While the children are administered various cognitive function, intelligence, memory and attention tests at one, three, six and 12 months post-head trauma, the most important is the Pediatric Cerebral Performance Category (PCPC) measure. All the children are assessed at six months post-head injury using the PCPC, a six-point scale measuring a child's cognitive function (one being normal, six being death). A score of one, two or three is considered a successful PCPC score by the study. When the trial is complete, the test results of both the hypothermic and normothermic groups will be compared and contrasted to determine if hypothermia treatment improves a child's PCPC score, or cognitive outcome.

HyP-HIT is now in its fourth year, and Hutchison hopes it will be complete by 2004. It is a massive collaborative effort that will eventually involve over a $1.5 million in funding, 225 patients, 19 hospitals, four countries and one central randomization system. Each new hospital involved in the trial undergoes a run-in phase to make sure they have all the randomizing, cooling, warming and testing procedures down pat. 

So far, there are 100 patients enrolled in the study, with an average of five new patients recruited per month.

An interim progress report on HyP-HIT is due out this summer, when Hutchison and his colleagues will decide whether the results are promising enough to continue the trial to completion.

Roxanne Ward is the study coordinator for HyP-HIT. She says the trial is important because all the children, in both the experimental and control groups, receive superior primary and follow-up care.

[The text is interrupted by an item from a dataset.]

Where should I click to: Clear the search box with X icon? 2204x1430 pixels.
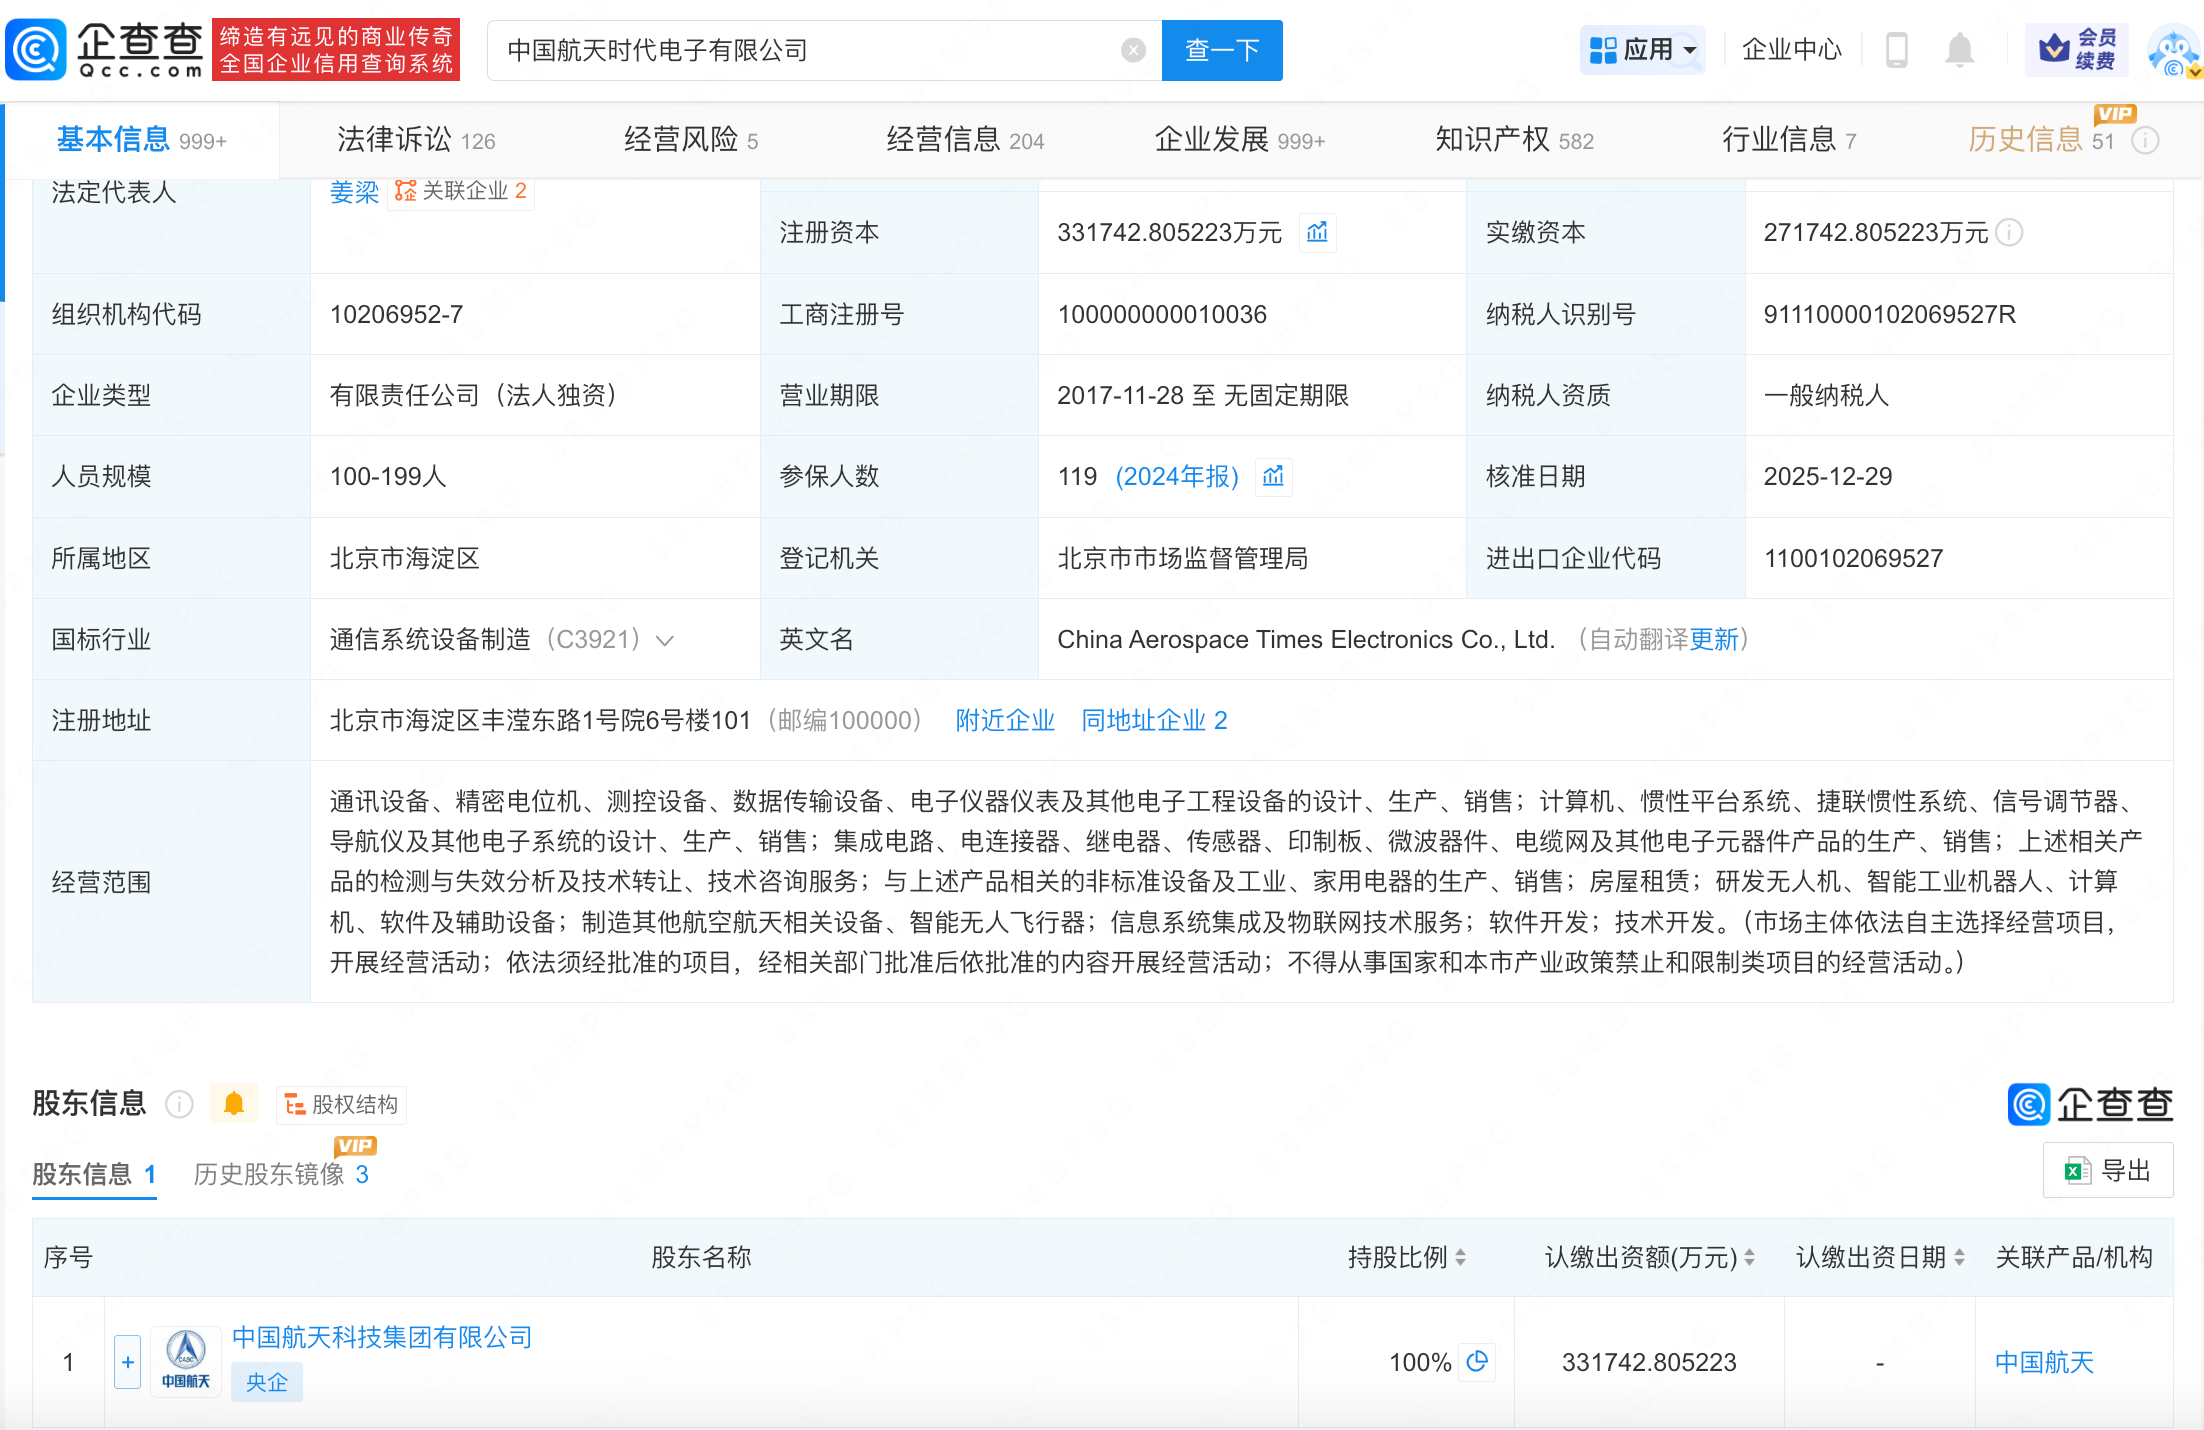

However, the registered nurse says it is sometimes hard to reconcile the excitement over enrolling a new patient (and being one step closer to completion), with the fact a family has just suffered an immense tragedy, possibly one in which other family members have been killed.

"I know the study's not responsible for the injuries that the child has incurred. I have to look at it that the more patients we recruit, the sooner the study will be complete. Then, we will be able to publish results and perhaps change care for those kids all over the country and in other parts of the world. So that's how I kind of justify my elation."

Hutchison is likewise pretty thrilled to be doing what he does.

"Research is very, very exiting, and it's fantastic to have the opportunity to do it. I hope that part of what we do here is train people, instill them with that excitement about doing research and actually discovering new therapies that work and make an improvement in the health of patients that we treat."

Derek today

The bottom line is that while the beneficial effect of hypothermia treatment on traumatic head injury in children remains to be proven, no one's arguing it's a miracle cure.

For Derek, the progress is slow.

He is almost completely recovered physically, but the neurological healing has come more haltingly.

"What I have now is a boy who has no social life, no friends left in his life," says Smith, "That's a huge challenge. He spends all of his time, at 18 going on 19, with his dad and with me. So, here we are three and a half years later, and I'm still trying to prioritize what's important in this boy's life, and find ways of making things happen for him."

It's not yet clear whether Derek will ever be able to have a job.

When asked what's the most positive thing to come out of Derek's accident, his mom replies, "That we all survived it. My marriage is intact, my family is intact. And those are huge accomplishments. We're stronger, our priorities are clearer to us. I have no difficulty saying, no, I'm not going on that board, or I can't do that right now."

Derek and his mom went together to see the movie i am sam, about a mentally disabled father who fights for custody of his daughter.

"He came out of that saying, 'Well, I could be in that situation one day,' " says Smith. "Derek is an amazing young man, absolutely terrified about his future."